Ensuite rendre le fichier exécutable par un chmod +x et le fichier.rb

et ensuite dans le terminal taper ./lenomdufichier.rb

et hello world devrait s'afficher

j'utilise moi la version de ruby par MacPorts....

sous leopard il y a ruby.... sans doute dans /usr/local/bin/ruby


----------



## ntx (7 Janvier 2008)

clampin a dit:


> Tu prends une éditeur de texte normal


PS : un vrai éditeur de texte, pas TextEdit  Fais une recherche pour trouver les fils qui en parle et faire un choix.


----------



## Dramis (7 Janvier 2008)

ntx a dit:


> PS : un vrai éditeur de texte



vi serait un bon choix.


----------



## REVAUX REGIX (8 Janvier 2008)

Merci bien pour vos réponses.

Après quelques recherches j'ai un peu de mal à saisir la finalité de macports, quelques précisions peuvent s'avérer utiles. Ca tourne sur 10.5 ?

Je ne comptais pas utiliser textedit (bien que cela soit faisable) parce qu'il n'est pas du tout ergonomique pour ce genre de chose donc dans l'immédiat j'ai smultron, cela vaut ce que ça 
vaut et d'ailleurs je l'avais trouvé en faisant une recherche sur le forum avant de poster.

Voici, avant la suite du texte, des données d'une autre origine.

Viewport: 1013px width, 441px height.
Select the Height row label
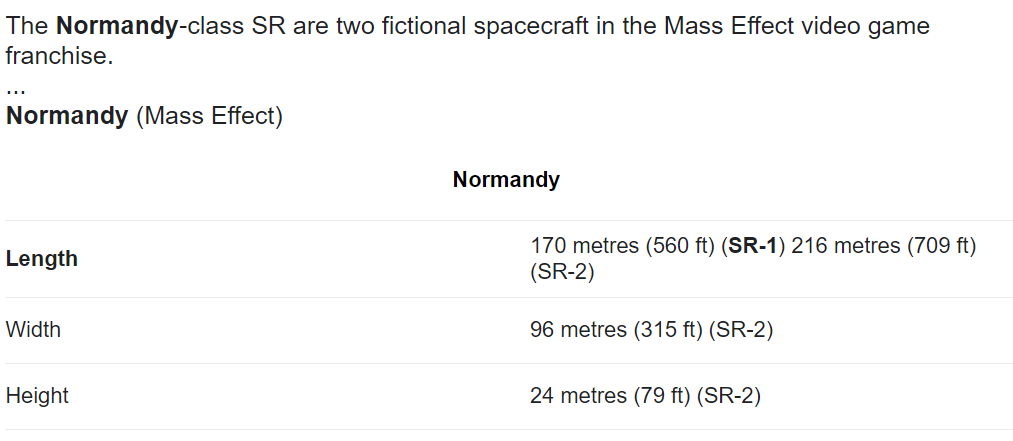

Vi : j'ai téléchargé une archive qui contient un dossier : nvi-1.79 qui contient lui même tout un tas de dossiers dont je ne sais que faire. Je suppose que l'installation ne va pas se faire toute seule. Doit y avoir des manips à faire ?

Merci

@+


----------



## Céroce (8 Janvier 2008)

vi est certainement déjà installé.
Tape simplement vi sous le terminal. Et puis tu reviendras à Smultron, parce que les éditeurs entièrement en mode texte, on n'aime pas trop dans nos contrées de macintoshiens.

Smultron est bien et gratuit, même s'il y a mieux (TextMate, certaines personnes en sont amoureux par ici).


----------



## REVAUX REGIX (8 Janvier 2008)

Céroce a dit:


> vi est certainement déjà installé.
> Tape simplement vi sous le terminal. Et puis tu reviendras à Smultron, parce que les éditeurs entièrement en mode texte, on n'aime pas trop dans nos contrées de macintoshiens.
> 
> Smultron est bien et gratuit, même s'il y a mieux (TextMate, certaines personnes en sont amoureux par ici).



Ok , de toute façon j'ai déjà essayé smultron et dans l'immédiat cela fera parfaitement l'affaire car cela reste bien lisible avec les différentes couleurs.
Merci bien.


----------



## fdco (4 Février 2008)

Oui TextMate est tres bien pour du Ruby
http://macromates.com/ 
il ya une version d'evaluation 30 Jours a cette adresse


----------



## NeoDym.art (8 Février 2008)

Je ne connais pas très bien, mais il me semble que Locomotive est l'application qu'il te faut. Avec un bon éditeur de texte évidemment. 

J'espère t'avoir aidé.

N


----------



## Warflo (8 Février 2008)

Locomotive pour RoR.
Pour du ruby tout simple yen a pas besoin.


----------



## REVAUX REGIX (8 Février 2008)

Warflo a dit:


> Locomotive pour RoR.
> Pour du ruby tout simple yen a pas besoin.



C'est bien ce qu'il me semblait d'autant que RoR ne m'intéresse pas du tout pour faire un script.rb pour google sketchup en fait mais merci quand même pour l'info.


----------



## tatouille (12 Février 2008)

REVAUX REGIX a dit:


> Quels sont les outils nécessaires pour développer en Ruby et éxécuter les scripts?
> En sachant que j'arrive à passer le terminal en Ruby pour vérifier la bonne éxécution des commandes mais je ne sais pas comment écrire le script sans passer par le terminal ni comment
> exécuter le script préalablement écrit
> J'espère espère être suffisamment clair sachant que je débute dans ce domaine.
> Merci d'avance pour vos réponses.



http://www.macports.org/ports.php?by=name&substr=ruby


----------



## Lizandre (14 Février 2008)

Locomotive n'est plus développé, à ce qu'il me semble.


----------